* What this task involves
Reproduce the data verbatim, beginning at the line that contains "Focus the filter" and stopping after the line that contains "Click the Zamknij".

* Data rows
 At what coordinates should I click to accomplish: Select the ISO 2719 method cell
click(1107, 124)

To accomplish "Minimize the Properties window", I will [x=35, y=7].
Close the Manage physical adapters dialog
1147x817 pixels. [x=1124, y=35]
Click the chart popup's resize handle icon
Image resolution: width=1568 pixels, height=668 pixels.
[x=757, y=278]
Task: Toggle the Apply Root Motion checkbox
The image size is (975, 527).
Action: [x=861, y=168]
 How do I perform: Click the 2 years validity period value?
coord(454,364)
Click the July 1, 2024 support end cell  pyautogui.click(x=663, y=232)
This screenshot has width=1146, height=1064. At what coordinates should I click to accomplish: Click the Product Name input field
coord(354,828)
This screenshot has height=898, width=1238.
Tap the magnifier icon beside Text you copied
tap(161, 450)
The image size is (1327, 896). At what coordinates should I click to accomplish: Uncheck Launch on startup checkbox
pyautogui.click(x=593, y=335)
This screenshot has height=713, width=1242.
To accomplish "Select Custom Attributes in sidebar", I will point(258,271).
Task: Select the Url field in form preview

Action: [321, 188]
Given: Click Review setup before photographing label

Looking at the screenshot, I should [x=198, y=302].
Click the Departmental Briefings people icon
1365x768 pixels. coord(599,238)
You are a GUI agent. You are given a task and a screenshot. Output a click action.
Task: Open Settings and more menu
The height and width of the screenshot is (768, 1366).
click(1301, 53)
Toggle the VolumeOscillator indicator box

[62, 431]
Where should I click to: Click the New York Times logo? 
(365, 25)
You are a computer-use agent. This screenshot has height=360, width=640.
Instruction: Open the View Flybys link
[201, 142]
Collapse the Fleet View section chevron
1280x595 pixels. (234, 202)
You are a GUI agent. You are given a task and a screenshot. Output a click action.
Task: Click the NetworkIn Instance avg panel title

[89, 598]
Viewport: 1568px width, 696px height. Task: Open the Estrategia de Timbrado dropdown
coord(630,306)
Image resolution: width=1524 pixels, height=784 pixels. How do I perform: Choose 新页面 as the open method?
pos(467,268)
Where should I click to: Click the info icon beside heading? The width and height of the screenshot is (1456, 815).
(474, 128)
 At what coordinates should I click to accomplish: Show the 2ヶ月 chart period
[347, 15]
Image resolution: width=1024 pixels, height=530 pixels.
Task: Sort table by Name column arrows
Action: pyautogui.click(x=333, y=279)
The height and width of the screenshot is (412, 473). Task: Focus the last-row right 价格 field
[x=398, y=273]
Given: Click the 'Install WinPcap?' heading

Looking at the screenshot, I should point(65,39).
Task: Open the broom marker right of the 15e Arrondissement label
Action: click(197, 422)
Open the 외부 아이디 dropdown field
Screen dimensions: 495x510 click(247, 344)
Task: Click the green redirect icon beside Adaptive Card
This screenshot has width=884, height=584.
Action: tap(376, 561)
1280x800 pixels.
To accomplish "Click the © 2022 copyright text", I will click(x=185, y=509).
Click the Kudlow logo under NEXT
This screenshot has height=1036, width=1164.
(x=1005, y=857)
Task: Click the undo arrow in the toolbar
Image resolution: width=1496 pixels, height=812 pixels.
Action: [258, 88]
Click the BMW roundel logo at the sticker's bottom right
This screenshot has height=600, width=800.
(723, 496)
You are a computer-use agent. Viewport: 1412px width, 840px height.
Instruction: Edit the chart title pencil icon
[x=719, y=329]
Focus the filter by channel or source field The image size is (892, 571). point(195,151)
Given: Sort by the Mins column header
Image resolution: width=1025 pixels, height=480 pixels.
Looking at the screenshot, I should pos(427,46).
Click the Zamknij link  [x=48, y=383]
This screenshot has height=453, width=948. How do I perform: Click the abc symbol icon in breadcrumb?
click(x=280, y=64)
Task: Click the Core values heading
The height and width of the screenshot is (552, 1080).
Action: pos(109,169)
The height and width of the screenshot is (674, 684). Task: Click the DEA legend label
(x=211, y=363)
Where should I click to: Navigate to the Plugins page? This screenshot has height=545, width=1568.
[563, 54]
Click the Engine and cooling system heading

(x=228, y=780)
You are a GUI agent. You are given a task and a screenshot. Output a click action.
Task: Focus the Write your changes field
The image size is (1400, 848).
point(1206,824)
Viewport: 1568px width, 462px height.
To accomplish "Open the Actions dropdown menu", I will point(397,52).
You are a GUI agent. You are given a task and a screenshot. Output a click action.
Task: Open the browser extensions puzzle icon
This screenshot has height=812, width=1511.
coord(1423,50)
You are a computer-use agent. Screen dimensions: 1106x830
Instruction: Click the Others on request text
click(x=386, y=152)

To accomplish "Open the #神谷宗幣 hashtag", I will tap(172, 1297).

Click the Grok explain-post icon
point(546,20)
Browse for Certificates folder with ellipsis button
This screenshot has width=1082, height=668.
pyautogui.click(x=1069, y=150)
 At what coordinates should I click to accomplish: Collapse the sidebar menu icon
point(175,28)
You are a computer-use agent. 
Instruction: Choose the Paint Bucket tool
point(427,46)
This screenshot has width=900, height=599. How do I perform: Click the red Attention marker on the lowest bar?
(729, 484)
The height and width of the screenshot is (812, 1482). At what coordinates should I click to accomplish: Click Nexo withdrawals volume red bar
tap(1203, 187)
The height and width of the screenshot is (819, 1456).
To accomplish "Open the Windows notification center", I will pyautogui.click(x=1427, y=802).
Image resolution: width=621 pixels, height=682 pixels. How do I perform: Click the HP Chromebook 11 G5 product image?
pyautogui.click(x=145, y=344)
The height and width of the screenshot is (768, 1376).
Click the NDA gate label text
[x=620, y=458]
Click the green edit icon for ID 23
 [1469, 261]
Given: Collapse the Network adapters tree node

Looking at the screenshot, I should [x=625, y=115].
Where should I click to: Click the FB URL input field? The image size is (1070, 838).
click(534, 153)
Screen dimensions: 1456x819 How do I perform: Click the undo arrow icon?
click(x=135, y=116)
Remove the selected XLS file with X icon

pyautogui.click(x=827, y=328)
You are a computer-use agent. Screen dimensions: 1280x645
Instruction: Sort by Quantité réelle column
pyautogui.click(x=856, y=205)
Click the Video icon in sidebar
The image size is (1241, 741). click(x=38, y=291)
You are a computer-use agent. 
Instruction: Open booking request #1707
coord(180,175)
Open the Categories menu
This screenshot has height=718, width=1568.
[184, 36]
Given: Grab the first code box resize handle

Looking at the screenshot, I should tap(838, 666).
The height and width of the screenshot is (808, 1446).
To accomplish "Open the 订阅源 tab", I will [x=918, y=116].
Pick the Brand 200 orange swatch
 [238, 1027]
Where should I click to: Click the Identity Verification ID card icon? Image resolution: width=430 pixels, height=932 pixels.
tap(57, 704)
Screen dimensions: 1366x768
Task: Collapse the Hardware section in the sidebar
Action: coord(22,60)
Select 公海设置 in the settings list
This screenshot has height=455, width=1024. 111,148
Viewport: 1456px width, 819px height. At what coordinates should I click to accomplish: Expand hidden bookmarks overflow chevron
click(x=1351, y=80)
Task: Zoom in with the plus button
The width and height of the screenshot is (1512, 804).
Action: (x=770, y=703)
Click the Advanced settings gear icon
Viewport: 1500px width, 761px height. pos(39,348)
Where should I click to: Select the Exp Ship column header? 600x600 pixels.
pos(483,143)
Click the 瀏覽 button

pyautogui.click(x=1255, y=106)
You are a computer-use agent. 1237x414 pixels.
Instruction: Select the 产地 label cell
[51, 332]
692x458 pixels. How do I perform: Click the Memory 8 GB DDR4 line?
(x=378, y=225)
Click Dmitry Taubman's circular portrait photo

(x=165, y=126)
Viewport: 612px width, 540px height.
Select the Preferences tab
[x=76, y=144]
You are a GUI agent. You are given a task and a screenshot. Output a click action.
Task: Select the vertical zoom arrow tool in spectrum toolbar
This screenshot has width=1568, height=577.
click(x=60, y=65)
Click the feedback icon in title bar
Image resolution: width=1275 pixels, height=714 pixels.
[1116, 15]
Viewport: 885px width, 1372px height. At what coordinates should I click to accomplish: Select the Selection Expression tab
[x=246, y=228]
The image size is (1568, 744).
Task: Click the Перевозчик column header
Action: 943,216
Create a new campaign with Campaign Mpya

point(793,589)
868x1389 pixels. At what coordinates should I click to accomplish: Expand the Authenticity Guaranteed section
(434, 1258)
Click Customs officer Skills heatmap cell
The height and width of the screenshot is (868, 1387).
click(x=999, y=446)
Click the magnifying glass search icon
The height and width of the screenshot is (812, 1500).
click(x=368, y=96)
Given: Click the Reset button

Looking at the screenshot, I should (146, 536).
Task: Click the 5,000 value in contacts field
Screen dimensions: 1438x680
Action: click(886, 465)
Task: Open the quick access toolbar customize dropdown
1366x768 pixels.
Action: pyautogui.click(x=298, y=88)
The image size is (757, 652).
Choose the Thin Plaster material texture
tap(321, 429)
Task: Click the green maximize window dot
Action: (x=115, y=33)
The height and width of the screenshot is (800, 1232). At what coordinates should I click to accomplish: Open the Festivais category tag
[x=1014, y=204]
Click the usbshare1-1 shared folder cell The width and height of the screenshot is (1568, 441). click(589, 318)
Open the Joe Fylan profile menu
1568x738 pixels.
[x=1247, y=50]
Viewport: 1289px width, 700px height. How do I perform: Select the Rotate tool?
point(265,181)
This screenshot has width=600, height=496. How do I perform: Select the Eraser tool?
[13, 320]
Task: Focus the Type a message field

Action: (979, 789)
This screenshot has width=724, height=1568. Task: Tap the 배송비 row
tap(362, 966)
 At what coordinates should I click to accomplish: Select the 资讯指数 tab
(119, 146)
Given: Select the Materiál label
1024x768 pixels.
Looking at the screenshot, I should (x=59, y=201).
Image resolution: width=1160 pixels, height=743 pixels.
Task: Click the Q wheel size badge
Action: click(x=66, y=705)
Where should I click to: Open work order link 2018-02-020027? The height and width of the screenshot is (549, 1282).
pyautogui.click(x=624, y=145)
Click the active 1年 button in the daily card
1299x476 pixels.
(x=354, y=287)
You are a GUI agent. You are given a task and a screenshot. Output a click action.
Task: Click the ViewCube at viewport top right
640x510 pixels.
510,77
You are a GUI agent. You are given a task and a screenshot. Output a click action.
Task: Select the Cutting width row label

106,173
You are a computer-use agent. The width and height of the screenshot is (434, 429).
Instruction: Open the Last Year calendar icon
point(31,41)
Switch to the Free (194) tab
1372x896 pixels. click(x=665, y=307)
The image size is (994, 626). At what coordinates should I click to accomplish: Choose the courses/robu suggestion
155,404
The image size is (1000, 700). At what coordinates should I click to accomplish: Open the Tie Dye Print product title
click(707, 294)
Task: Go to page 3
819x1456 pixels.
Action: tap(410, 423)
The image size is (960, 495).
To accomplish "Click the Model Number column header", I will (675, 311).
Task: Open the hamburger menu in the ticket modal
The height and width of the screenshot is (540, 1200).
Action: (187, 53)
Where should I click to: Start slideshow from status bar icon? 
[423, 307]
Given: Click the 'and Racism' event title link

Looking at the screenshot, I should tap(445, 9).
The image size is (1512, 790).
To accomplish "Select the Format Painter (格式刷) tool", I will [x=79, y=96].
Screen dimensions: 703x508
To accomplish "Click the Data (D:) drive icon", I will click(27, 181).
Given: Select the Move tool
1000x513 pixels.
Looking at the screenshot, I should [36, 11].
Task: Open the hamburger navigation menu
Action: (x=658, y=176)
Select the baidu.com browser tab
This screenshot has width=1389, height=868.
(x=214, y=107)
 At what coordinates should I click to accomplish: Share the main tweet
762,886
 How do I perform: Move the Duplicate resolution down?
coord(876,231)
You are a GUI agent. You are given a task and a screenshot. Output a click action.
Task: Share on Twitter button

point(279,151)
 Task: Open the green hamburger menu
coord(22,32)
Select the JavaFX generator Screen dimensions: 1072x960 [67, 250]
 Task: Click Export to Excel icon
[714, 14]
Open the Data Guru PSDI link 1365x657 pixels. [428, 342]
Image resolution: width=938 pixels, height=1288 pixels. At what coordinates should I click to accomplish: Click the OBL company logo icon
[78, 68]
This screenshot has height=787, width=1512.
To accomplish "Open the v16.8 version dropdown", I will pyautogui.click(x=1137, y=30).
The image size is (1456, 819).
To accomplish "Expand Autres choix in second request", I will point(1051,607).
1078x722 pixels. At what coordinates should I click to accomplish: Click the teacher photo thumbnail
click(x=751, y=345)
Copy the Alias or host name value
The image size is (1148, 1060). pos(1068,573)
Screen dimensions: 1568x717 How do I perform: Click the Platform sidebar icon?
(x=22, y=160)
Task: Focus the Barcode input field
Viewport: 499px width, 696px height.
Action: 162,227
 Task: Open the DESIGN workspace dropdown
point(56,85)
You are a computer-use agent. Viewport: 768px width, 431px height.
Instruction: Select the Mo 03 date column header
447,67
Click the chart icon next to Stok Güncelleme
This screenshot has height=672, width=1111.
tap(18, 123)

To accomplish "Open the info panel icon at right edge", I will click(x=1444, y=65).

* Output of the task
Focus the filter by channel or source field The image size is (892, 571). point(195,151)
Given: Sort by the Mins column header
Image resolution: width=1025 pixels, height=480 pixels.
Looking at the screenshot, I should pos(427,46).
Click the Zamknij link  [x=48, y=383]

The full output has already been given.